Welche Möglichkeiten bietet das Datenträgerclearing?

Besonders geeignet hierfür ist der sogenannte Massenzahlungsverkehr, der nach heutigen Erfahrungswerten zirka 30 Prozent des gesamten Überweisungs- und Lastschriftvolumens umfaßt. Darunter versteht man zum Beispiel Renten, Kindergeld, Rundfunkgebühren, Versicherungsbeiträge usw. Diese können problemlos und eindeutig gekennzeichnet werden, was die Voraussetzung für ein belegloses Weiterverarbeiten schafft.

Die Abwicklung

Wie wird der beleglose Zahlungsverkehr abgewickelt?

Der Datenaustausch erfolgt in der Regel über Magnetbänder.

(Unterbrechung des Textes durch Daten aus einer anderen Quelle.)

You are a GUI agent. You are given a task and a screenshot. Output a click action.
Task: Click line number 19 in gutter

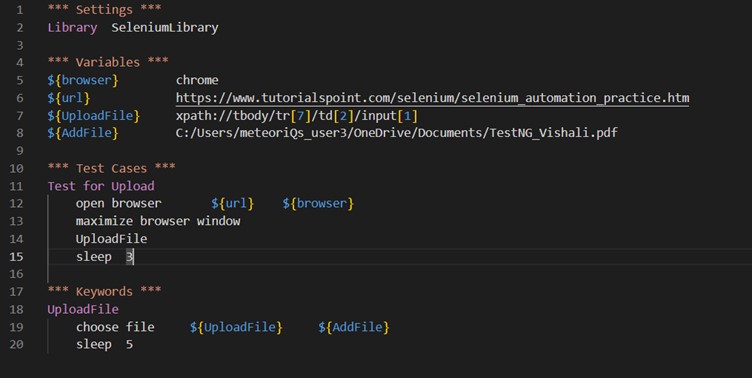(x=16, y=327)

Voraussetzung hierfür ist, daß diese Medien nach den bundeseinheitlichen Datenträgeraustausch-Konventionen beschriftet sind. Anstelle des Versandes der Belege tritt der Austausch der Magnetbänder. Auf dem Magnetband sind die Daten in komprimierter Form bei gleichem Inhalt aufgezeichnet mit dem zusätzlichen Vorteil eines sicheren und schnellen Datenträgers. Die Weiterverarbeitung der Daten beim Empfänger vom Magnetband ist wesentlich schneller als die teueren Lese- und Sortierverfahren und Einrichtungen, die für die Bearbeitung der Belege erforderlich sind.

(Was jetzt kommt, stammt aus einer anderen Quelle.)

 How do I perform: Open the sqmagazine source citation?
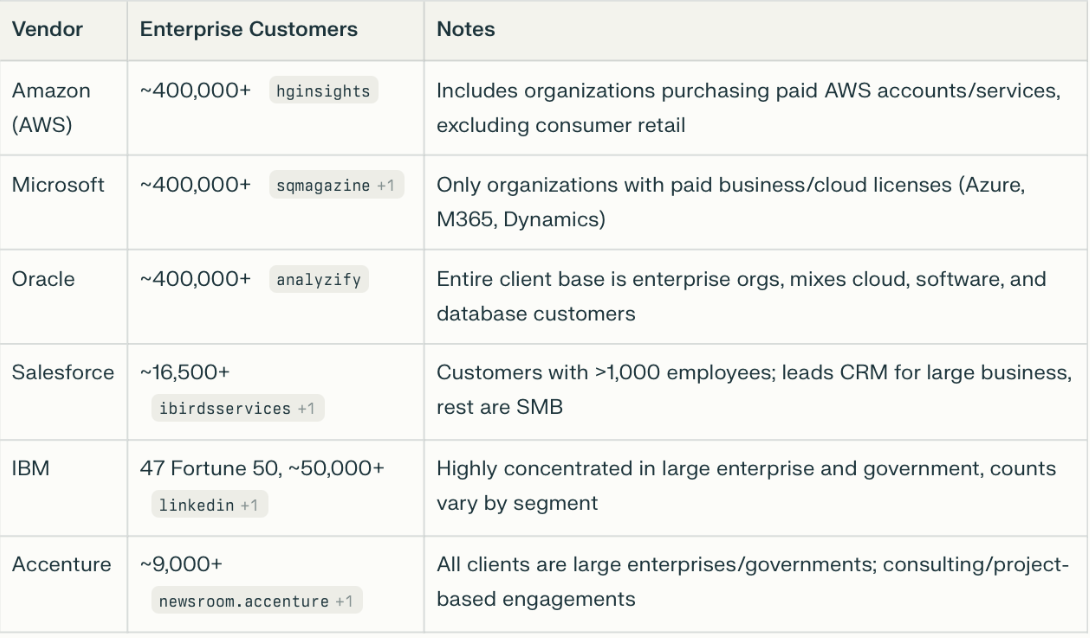pyautogui.click(x=336, y=186)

Ein Belegausdruck beim Empfänger erfolgt nur noch dann, wenn keine eindeutige Kennzeichnung für eine beleglose Verarbeitung gewährleistet ist. Das Problem bei diesem Verfahren bleibt nach wie vor, daß zwar nicht mehr die Belege, aber doch die Magnetbänder als Datenträger transportiert werden müssen.

Die Zukunft

Um dieses Verfahren gegenüber der heutigen Form noch weiter beschleunigen zu können, muß also ein Weg gefunden werden, daß der Transport der Magnetbänder wegfällt und das Magnetband am Entstehungsort verbleiben kann. In unserem genossenschaftlichen Sektor hat dies zu den Überlegungen geführt, daß ein genossenschaftliches Datenfernverarbeitungsnetz von und zu den einzelnen beteiligten Instituten über die Rechenzentralen aufgebaut werden muß. Erst mit diesem Schritt wird erreicht, daß die herkömmlichen, schwerfälligen Transportmittel umgangen werden können, was eine spürbare Beschleunigung des Zahlungsverkehrs nach sich ziehen würde.